▶ [TASK DIRECTIONS]: How many lines in the records below contain the string "next"? Case counts, and the answer is the number alone.

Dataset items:
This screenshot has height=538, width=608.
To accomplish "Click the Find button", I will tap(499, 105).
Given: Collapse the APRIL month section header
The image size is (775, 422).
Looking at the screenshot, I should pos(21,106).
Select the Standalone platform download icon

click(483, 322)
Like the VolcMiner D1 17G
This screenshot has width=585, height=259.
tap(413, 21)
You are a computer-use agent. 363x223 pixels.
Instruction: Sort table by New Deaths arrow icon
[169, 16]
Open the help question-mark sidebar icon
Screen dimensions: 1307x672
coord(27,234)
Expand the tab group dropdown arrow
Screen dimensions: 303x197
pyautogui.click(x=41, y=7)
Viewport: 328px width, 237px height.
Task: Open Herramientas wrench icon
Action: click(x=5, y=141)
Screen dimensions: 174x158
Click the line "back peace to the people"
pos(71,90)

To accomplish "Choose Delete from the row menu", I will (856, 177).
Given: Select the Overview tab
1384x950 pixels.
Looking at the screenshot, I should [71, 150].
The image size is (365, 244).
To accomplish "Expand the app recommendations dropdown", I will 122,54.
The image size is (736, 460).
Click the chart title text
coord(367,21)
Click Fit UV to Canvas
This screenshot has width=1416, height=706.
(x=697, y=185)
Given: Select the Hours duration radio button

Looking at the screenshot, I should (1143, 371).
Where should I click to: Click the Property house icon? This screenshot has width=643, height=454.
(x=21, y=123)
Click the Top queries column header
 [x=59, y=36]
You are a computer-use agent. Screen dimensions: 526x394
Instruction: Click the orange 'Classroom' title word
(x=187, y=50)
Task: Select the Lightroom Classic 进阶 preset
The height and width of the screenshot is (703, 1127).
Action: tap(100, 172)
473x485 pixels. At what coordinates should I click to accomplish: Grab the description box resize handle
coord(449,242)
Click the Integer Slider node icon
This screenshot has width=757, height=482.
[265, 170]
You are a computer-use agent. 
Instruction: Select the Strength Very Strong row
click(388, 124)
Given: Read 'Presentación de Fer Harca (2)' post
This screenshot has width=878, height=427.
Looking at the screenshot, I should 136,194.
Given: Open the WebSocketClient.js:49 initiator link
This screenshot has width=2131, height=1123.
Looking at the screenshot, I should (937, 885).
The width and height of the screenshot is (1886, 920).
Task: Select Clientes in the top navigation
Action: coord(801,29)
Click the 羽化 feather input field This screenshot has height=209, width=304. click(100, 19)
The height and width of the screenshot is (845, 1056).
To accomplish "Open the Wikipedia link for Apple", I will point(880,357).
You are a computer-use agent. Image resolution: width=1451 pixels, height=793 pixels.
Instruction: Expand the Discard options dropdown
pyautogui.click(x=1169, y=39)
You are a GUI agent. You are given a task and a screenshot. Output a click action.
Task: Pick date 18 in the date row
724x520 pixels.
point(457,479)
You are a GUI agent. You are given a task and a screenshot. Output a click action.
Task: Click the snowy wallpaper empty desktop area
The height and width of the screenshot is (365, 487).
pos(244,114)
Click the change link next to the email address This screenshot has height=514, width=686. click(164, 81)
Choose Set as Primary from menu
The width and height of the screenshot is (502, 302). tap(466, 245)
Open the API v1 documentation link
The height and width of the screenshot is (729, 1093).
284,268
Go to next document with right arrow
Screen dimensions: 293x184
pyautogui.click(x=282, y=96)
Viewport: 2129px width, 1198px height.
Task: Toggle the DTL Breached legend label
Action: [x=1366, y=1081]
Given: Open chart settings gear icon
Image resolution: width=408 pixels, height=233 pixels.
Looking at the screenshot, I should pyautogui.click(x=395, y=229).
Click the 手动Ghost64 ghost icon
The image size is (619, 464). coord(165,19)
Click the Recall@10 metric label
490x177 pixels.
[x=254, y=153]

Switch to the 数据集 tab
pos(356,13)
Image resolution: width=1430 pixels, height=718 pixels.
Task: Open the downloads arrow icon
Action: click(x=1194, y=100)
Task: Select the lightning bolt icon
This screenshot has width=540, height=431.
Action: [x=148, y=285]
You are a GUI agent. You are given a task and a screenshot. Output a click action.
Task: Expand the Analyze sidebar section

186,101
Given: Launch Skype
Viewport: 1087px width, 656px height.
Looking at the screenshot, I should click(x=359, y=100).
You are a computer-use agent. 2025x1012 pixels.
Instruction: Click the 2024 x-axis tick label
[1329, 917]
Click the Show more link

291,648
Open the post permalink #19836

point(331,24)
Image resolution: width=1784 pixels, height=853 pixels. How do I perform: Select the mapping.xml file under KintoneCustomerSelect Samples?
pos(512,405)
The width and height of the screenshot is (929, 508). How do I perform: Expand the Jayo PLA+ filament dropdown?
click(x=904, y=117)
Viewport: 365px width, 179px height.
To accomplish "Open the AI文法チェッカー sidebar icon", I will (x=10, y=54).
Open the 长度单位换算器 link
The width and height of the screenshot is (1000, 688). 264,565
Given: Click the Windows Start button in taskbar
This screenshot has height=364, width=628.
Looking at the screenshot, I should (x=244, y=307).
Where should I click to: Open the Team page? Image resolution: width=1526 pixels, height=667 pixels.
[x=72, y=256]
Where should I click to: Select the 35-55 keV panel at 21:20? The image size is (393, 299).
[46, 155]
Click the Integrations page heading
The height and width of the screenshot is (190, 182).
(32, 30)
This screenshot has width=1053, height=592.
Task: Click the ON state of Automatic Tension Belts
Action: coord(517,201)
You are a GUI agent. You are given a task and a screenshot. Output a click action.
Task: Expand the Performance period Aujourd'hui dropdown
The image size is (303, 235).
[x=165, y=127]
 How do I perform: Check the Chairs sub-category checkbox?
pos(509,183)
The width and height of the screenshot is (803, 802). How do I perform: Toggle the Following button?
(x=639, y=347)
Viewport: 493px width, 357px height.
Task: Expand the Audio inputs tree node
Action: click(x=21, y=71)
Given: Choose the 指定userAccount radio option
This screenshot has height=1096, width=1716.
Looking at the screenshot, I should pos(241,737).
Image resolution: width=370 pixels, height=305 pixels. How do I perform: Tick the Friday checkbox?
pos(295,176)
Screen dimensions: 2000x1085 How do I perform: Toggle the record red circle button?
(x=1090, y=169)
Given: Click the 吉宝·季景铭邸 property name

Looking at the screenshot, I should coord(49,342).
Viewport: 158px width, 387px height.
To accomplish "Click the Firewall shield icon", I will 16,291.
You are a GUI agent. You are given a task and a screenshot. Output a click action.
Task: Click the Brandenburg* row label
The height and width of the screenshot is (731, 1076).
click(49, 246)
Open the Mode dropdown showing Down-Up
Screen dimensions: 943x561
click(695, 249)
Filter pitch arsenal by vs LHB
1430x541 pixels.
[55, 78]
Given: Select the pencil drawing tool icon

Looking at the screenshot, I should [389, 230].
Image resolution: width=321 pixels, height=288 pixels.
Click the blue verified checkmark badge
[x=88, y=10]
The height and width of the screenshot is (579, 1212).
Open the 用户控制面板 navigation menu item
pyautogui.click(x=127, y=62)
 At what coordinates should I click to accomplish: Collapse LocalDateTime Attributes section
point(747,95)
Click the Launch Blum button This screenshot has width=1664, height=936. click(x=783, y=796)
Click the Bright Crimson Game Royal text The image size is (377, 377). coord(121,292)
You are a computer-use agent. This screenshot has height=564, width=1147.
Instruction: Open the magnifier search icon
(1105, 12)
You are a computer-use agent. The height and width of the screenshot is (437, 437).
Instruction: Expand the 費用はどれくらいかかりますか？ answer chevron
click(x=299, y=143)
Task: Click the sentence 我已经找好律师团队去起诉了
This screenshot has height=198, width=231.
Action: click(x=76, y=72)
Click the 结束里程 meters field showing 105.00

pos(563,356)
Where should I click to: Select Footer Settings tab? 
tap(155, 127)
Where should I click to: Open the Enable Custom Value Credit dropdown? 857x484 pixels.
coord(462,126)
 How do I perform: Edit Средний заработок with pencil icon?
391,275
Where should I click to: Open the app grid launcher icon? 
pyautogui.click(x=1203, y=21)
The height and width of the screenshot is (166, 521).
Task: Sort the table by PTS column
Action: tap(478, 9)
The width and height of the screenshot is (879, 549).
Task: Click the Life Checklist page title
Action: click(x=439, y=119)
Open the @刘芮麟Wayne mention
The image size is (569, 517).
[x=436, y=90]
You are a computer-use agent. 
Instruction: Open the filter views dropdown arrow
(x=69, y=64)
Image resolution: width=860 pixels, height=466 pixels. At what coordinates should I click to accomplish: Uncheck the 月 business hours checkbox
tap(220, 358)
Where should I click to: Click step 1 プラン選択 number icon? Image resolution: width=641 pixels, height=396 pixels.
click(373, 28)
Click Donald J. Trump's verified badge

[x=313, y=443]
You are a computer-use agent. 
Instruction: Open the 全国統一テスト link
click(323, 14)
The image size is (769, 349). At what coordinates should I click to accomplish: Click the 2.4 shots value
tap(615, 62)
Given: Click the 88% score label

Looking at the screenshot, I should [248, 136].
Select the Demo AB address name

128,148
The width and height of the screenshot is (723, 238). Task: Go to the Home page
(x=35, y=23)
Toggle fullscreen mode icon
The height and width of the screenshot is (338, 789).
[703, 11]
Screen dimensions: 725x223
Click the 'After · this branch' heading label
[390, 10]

▶ [ANSWER IN FULL]: 2